Opinion
23 CO 0046
09-10-2024
Atty. Vito J. Abruzzino, Prosecuting Attorney, Atty. Shelley M. Pratt, Assistant Prosecuting Attorney, Columbiana County Prosecutor's Office, for Plaintiff-Appellee and Atty. Robert T. McDowall Jr., Robert T. McDowall Co, LLC, for Defendant-Appellant.
Criminal Appeal from the Court of Common Pleas of Columbiana County, Ohio Case No. 2023 CR 268
JUDGMENT: Affirmed.
Atty. Vito J. Abruzzino, Prosecuting Attorney, Atty. Shelley M. Pratt, Assistant Prosecuting Attorney, Columbiana County Prosecutor's Office, for Plaintiff-Appellee and
Atty. Robert T. McDowall Jr., Robert T. McDowall Co, LLC, for Defendant-Appellant.
BEFORE: Carol Ann Robb, Cheryl L. Waite, Katelyn Dickey, Judges.
OPINION AND JUDGMENT ENTRY
Robb, P.J.
{¶1} Defendant-Appellant Joseph Koffel appeals the decision of the Columbiana County Common Pleas Court denying his motion to suppress evidence discovered when he was arrested on a municipal court warrant. The trial court applied the good faith exception to the exclusionary rule. Appellant believes the arresting officer's reliance on the warrant was not objectively reasonable. For the following reasons, the trial court's judgment is affirmed.

#### [The tasks]
1: Answer these questions using the court opinion:
(a) Which county prosecutor's office represented the plaintiff-appellee?
(b) What did the trial court apply when it denied the motion to suppress?
(c) What was the judgment on appeal?
2: Continue the court opinion on Joseph Koffel's appeal, starting after its last sentence.
The material that comes next is separate from the court opinion.

#### [Information supplied]
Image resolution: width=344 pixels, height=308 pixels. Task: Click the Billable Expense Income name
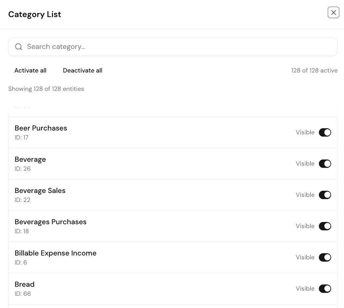coord(55,253)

#### [Answers for the exercise]
1:
(a) The Columbiana County Prosecutor's Office
(b) The good faith exception to the exclusionary rule
(c) Affirmed

2:
STATEMENT OF THE CASE
{¶2} On March 4, 2022, Appellant was a passenger in a car during a traffic stop. Due to the smell of marijuana, the police asked the occupants to exit the vehicle and identify themselves. According to dispatch, the system showed Appellant had a warrant through East Liverpool Municipal Court. Appellant claimed he had already been arrested on the warrant and sentenced on the case. The police at the scene waited for dispatch to "confirm" the information regarding the status of the warrant. After dispatch confirmed the existence of an outstanding warrant, Appellant was arrested. During a search incident to arrest, methamphetamine was discovered on Appellant.
{¶3} Appellant was indicted for aggravated drug possession and aggravated drug trafficking, both third-degree felonies due to the amount of drugs. He filed a motion to suppress the drugs arguing the arrest was not lawful because the dispatcher "mistakenly" told the police officers an arrest warrant was outstanding. He emphasized the municipal court labeled his case inactive and pointed out the warrant should have been purged from the municipal court database after he was arrested on a subsequent secret indictment.
{¶4} The arrest warrant relied upon by the officer was issued on May 25, 2021 in East Liverpool Municipal Court No. 2021 CRA 728 for felony domestic violence based on a May 22, 2021 incident. On December 2, 2021, the municipal court ruled, "The above case is placed in the inactive files for lack of prosecution. Bench warrant, warrant, and/or summons shall remain active."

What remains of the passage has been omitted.